Each line in the entries below that holds the string "momo購物網" must be copied.
***
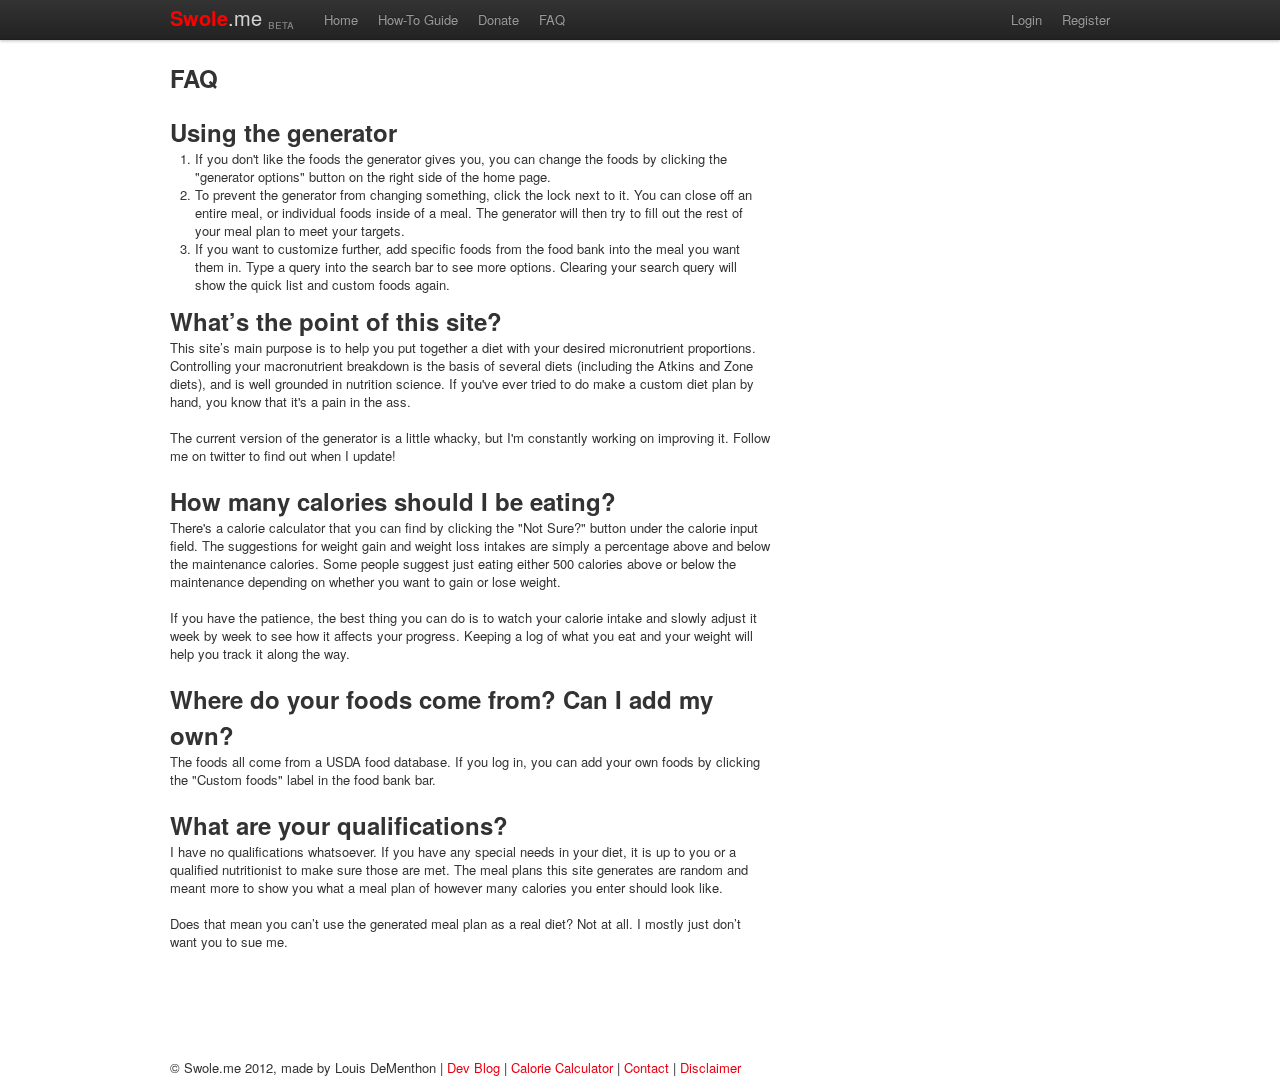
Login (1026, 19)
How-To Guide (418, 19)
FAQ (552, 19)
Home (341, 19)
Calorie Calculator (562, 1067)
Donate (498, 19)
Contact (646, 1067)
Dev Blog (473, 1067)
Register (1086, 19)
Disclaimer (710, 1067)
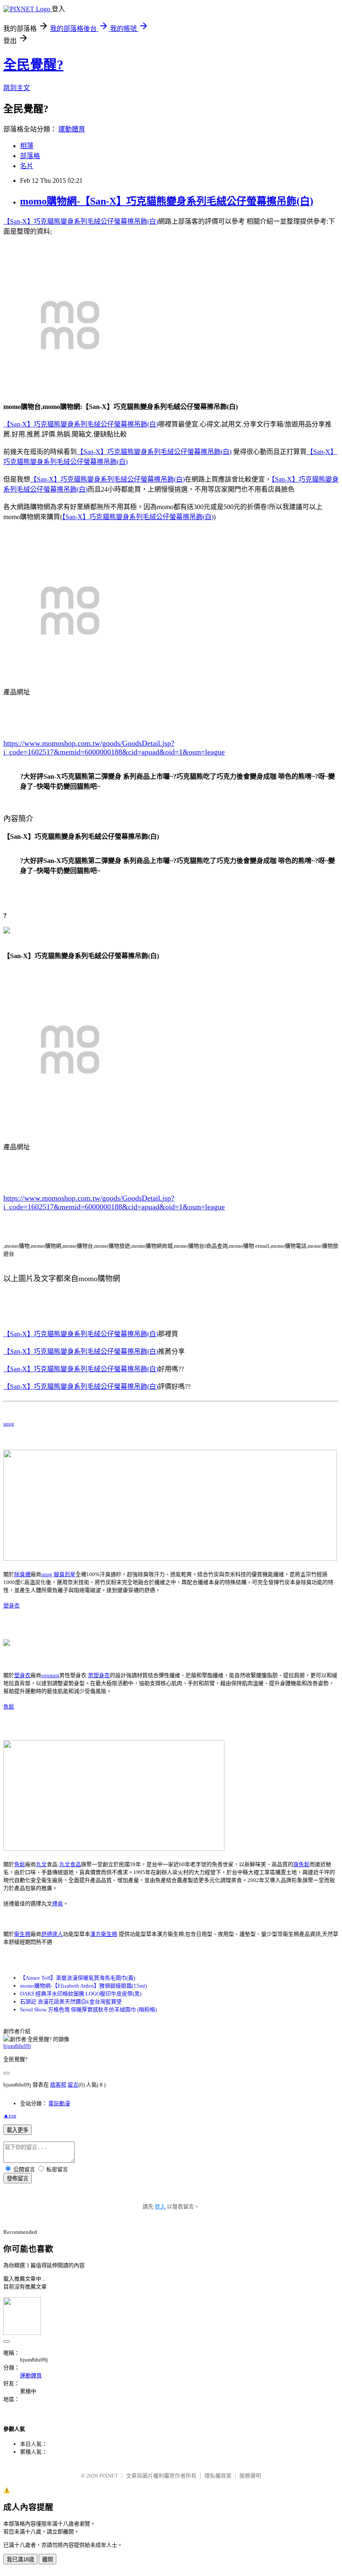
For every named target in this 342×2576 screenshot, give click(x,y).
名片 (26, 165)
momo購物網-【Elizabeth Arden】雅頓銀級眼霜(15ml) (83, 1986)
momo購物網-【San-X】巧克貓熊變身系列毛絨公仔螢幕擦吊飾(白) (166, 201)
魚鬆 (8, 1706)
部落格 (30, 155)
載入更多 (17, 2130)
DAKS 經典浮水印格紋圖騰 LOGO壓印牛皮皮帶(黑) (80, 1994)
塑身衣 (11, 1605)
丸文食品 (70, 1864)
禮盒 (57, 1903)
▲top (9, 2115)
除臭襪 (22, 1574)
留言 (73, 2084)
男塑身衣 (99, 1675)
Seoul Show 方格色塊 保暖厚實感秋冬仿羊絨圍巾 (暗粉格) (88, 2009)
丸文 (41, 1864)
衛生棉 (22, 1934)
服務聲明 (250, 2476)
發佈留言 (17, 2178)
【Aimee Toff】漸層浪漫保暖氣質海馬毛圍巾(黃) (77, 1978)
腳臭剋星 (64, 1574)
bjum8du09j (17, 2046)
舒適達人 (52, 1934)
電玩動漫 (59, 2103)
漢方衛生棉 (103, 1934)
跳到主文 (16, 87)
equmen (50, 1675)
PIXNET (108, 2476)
***
▶ _RESPONSE_:
momo購物網-【Elizabeth Arden】雅頓銀級眼霜(15ml) (83, 1986)
momo購物網-【San-X】巧克貓熊變身系列毛絨公仔螢幕擦吊飾(白) (166, 201)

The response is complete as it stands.